Rows on where targets appear =
——
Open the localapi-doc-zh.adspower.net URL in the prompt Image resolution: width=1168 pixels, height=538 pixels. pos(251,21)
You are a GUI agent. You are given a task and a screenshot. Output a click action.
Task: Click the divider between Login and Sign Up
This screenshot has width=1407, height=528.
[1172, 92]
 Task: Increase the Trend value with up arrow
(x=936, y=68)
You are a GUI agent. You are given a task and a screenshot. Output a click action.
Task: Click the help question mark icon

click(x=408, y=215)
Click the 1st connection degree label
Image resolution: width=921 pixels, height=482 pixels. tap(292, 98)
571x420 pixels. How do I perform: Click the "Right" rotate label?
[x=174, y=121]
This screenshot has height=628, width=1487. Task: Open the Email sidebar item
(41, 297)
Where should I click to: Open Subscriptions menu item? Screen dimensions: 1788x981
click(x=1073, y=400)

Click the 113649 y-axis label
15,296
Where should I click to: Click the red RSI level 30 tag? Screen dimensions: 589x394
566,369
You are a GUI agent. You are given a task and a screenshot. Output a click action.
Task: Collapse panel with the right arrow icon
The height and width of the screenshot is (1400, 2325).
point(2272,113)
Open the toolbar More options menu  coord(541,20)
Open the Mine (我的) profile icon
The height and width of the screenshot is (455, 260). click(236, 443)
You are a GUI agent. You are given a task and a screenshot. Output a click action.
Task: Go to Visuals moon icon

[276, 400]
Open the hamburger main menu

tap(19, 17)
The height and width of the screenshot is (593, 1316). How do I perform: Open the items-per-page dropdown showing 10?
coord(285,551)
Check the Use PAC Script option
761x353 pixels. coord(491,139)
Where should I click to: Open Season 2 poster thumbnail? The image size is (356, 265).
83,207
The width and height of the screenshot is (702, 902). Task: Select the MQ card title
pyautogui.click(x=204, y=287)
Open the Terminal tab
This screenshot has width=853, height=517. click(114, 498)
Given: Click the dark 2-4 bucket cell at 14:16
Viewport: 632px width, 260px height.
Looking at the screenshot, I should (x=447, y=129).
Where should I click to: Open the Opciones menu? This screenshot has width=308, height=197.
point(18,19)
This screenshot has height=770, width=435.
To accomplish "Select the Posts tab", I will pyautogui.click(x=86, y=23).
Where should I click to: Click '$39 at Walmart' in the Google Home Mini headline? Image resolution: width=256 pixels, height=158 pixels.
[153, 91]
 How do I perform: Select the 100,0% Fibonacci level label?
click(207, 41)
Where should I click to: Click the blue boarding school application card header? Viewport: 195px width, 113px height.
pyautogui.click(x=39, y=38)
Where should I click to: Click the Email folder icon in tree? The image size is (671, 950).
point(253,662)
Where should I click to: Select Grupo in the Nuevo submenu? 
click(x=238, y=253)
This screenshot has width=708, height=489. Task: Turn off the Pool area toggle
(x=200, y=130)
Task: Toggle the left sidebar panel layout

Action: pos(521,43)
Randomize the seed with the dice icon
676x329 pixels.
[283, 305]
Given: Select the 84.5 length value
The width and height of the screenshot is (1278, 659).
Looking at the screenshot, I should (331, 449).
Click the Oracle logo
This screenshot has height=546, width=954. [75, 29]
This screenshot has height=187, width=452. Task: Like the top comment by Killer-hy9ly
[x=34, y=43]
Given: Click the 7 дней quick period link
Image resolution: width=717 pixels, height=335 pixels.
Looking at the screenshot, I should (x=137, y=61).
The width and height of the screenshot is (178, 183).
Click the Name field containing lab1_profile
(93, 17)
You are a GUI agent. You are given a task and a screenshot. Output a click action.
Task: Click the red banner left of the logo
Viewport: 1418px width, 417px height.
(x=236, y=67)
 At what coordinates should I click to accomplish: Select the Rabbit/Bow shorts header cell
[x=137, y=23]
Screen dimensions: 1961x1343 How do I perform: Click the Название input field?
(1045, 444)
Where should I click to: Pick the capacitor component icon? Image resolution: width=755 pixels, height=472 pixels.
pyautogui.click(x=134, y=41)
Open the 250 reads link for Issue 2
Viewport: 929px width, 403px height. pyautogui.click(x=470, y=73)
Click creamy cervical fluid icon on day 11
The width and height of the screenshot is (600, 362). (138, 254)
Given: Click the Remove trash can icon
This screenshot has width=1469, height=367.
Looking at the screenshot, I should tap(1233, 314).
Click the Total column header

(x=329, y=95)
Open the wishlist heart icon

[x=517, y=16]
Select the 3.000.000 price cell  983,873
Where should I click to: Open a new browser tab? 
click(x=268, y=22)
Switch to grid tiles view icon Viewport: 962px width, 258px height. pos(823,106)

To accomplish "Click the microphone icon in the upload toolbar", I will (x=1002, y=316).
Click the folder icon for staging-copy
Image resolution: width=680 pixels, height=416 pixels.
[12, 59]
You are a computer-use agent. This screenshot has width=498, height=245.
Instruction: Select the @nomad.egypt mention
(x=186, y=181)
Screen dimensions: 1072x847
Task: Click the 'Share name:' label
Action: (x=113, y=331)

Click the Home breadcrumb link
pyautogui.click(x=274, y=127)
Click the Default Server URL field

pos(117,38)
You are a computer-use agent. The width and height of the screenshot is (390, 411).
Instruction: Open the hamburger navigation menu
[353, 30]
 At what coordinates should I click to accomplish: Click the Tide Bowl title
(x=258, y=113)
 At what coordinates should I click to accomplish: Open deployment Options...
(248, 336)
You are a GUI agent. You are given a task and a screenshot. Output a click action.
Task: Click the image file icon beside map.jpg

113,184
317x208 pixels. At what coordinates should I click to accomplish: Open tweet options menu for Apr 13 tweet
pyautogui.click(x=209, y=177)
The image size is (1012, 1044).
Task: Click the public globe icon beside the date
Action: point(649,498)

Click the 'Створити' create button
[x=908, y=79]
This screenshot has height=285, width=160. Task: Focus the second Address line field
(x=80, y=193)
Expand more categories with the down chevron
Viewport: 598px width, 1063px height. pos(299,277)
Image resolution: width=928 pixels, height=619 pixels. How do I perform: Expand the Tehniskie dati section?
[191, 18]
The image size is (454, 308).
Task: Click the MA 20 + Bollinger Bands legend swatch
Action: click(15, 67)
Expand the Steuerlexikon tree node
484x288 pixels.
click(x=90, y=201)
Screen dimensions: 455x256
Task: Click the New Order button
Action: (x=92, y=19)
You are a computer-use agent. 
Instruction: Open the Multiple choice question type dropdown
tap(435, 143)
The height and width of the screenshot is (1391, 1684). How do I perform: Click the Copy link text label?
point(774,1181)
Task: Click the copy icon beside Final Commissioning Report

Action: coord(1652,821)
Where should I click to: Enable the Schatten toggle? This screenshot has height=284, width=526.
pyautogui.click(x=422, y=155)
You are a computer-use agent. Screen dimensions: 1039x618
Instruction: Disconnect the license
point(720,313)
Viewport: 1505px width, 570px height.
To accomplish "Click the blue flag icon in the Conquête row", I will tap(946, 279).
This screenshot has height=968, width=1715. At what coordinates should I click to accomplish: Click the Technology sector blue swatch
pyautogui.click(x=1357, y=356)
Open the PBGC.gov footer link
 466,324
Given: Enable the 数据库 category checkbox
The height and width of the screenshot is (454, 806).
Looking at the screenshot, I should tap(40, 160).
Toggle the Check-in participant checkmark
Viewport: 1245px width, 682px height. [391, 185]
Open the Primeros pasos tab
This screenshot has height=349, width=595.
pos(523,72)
——
What is required = Repeat every line of the material above word for word, with no changes.

Expected output =
Open the localapi-doc-zh.adspower.net URL in the prompt Image resolution: width=1168 pixels, height=538 pixels. pos(251,21)
You are a GUI agent. You are given a task and a screenshot. Output a click action.
Task: Click the divider between Login and Sign Up
This screenshot has width=1407, height=528.
[1172, 92]
 Task: Increase the Trend value with up arrow
(x=936, y=68)
You are a GUI agent. You are given a task and a screenshot. Output a click action.
Task: Click the help question mark icon

click(x=408, y=215)
Click the 1st connection degree label
Image resolution: width=921 pixels, height=482 pixels. tap(292, 98)
571x420 pixels. How do I perform: Click the "Right" rotate label?
[x=174, y=121]
This screenshot has height=628, width=1487. Task: Open the Email sidebar item
(41, 297)
Where should I click to: Open Subscriptions menu item? Screen dimensions: 1788x981
click(x=1073, y=400)

Click the 113649 y-axis label
15,296
Where should I click to: Click the red RSI level 30 tag? Screen dimensions: 589x394
566,369
You are a GUI agent. You are given a task and a screenshot. Output a click action.
Task: Collapse panel with the right arrow icon
The height and width of the screenshot is (1400, 2325).
point(2272,113)
Open the toolbar More options menu  coord(541,20)
Open the Mine (我的) profile icon
The height and width of the screenshot is (455, 260). click(236, 443)
You are a GUI agent. You are given a task and a screenshot. Output a click action.
Task: Go to Visuals moon icon

[276, 400]
Open the hamburger main menu

tap(19, 17)
The height and width of the screenshot is (593, 1316). How do I perform: Open the items-per-page dropdown showing 10?
coord(285,551)
Check the Use PAC Script option
761x353 pixels. coord(491,139)
Where should I click to: Open Season 2 poster thumbnail? The image size is (356, 265).
83,207
The width and height of the screenshot is (702, 902). Task: Select the MQ card title
pyautogui.click(x=204, y=287)
Open the Terminal tab
This screenshot has width=853, height=517. click(114, 498)
Given: Click the dark 2-4 bucket cell at 14:16
Viewport: 632px width, 260px height.
Looking at the screenshot, I should (x=447, y=129).
Where should I click to: Open the Opciones menu? This screenshot has width=308, height=197.
point(18,19)
This screenshot has height=770, width=435.
To accomplish "Select the Posts tab", I will pyautogui.click(x=86, y=23).
Where should I click to: Click '$39 at Walmart' in the Google Home Mini headline? Image resolution: width=256 pixels, height=158 pixels.
[153, 91]
 How do I perform: Select the 100,0% Fibonacci level label?
click(207, 41)
Where should I click to: Click the blue boarding school application card header? Viewport: 195px width, 113px height.
pyautogui.click(x=39, y=38)
Where should I click to: Click the Email folder icon in tree? The image size is (671, 950).
point(253,662)
Where should I click to: Select Grupo in the Nuevo submenu? 
click(x=238, y=253)
This screenshot has width=708, height=489. Task: Turn off the Pool area toggle
(x=200, y=130)
Task: Toggle the left sidebar panel layout

Action: pos(521,43)
Randomize the seed with the dice icon
676x329 pixels.
[283, 305]
Given: Select the 84.5 length value
The width and height of the screenshot is (1278, 659).
Looking at the screenshot, I should (331, 449).
Click the Oracle logo
This screenshot has height=546, width=954. [75, 29]
This screenshot has height=187, width=452. Task: Like the top comment by Killer-hy9ly
[x=34, y=43]
Given: Click the 7 дней quick period link
Image resolution: width=717 pixels, height=335 pixels.
Looking at the screenshot, I should (x=137, y=61).
The width and height of the screenshot is (178, 183).
Click the Name field containing lab1_profile
(93, 17)
You are a GUI agent. You are given a task and a screenshot. Output a click action.
Task: Click the red banner left of the logo
Viewport: 1418px width, 417px height.
(x=236, y=67)
 At what coordinates should I click to accomplish: Select the Rabbit/Bow shorts header cell
[x=137, y=23]
Screen dimensions: 1961x1343 How do I perform: Click the Название input field?
(1045, 444)
Where should I click to: Pick the capacitor component icon? Image resolution: width=755 pixels, height=472 pixels.
pyautogui.click(x=134, y=41)
Open the 250 reads link for Issue 2
Viewport: 929px width, 403px height. pyautogui.click(x=470, y=73)
Click creamy cervical fluid icon on day 11
The width and height of the screenshot is (600, 362). (138, 254)
Given: Click the Remove trash can icon
This screenshot has width=1469, height=367.
Looking at the screenshot, I should tap(1233, 314).
Click the Total column header

(x=329, y=95)
Open the wishlist heart icon

[x=517, y=16]
Select the 3.000.000 price cell  983,873
Where should I click to: Open a new browser tab? 
click(x=268, y=22)
Switch to grid tiles view icon Viewport: 962px width, 258px height. pos(823,106)

To accomplish "Click the microphone icon in the upload toolbar", I will (x=1002, y=316).
Click the folder icon for staging-copy
Image resolution: width=680 pixels, height=416 pixels.
[12, 59]
You are a computer-use agent. This screenshot has width=498, height=245.
Instruction: Select the @nomad.egypt mention
(x=186, y=181)
Screen dimensions: 1072x847
Task: Click the 'Share name:' label
Action: (x=113, y=331)

Click the Home breadcrumb link
pyautogui.click(x=274, y=127)
Click the Default Server URL field

pos(117,38)
You are a computer-use agent. The width and height of the screenshot is (390, 411).
Instruction: Open the hamburger navigation menu
[353, 30]
 At what coordinates should I click to accomplish: Click the Tide Bowl title
(x=258, y=113)
 At what coordinates should I click to accomplish: Open deployment Options...
(248, 336)
You are a GUI agent. You are given a task and a screenshot. Output a click action.
Task: Click the image file icon beside map.jpg

113,184
317x208 pixels. At what coordinates should I click to accomplish: Open tweet options menu for Apr 13 tweet
pyautogui.click(x=209, y=177)
The image size is (1012, 1044).
Task: Click the public globe icon beside the date
Action: point(649,498)

Click the 'Створити' create button
[x=908, y=79]
This screenshot has height=285, width=160. Task: Focus the second Address line field
(x=80, y=193)
Expand more categories with the down chevron
Viewport: 598px width, 1063px height. pos(299,277)
Image resolution: width=928 pixels, height=619 pixels. How do I perform: Expand the Tehniskie dati section?
[191, 18]
The image size is (454, 308).
Task: Click the MA 20 + Bollinger Bands legend swatch
Action: click(15, 67)
Expand the Steuerlexikon tree node
484x288 pixels.
click(x=90, y=201)
Screen dimensions: 455x256
Task: Click the New Order button
Action: (x=92, y=19)
You are a computer-use agent. 
Instruction: Open the Multiple choice question type dropdown
tap(435, 143)
The height and width of the screenshot is (1391, 1684). How do I perform: Click the Copy link text label?
point(774,1181)
Task: Click the copy icon beside Final Commissioning Report

Action: coord(1652,821)
Where should I click to: Enable the Schatten toggle? This screenshot has height=284, width=526.
pyautogui.click(x=422, y=155)
You are a computer-use agent. Screen dimensions: 1039x618
Instruction: Disconnect the license
point(720,313)
Viewport: 1505px width, 570px height.
To accomplish "Click the blue flag icon in the Conquête row", I will tap(946, 279).
This screenshot has height=968, width=1715. At what coordinates should I click to accomplish: Click the Technology sector blue swatch
pyautogui.click(x=1357, y=356)
Open the PBGC.gov footer link
 466,324
Given: Enable the 数据库 category checkbox
The height and width of the screenshot is (454, 806).
Looking at the screenshot, I should tap(40, 160).
Toggle the Check-in participant checkmark
Viewport: 1245px width, 682px height. [391, 185]
Open the Primeros pasos tab
This screenshot has height=349, width=595.
pos(523,72)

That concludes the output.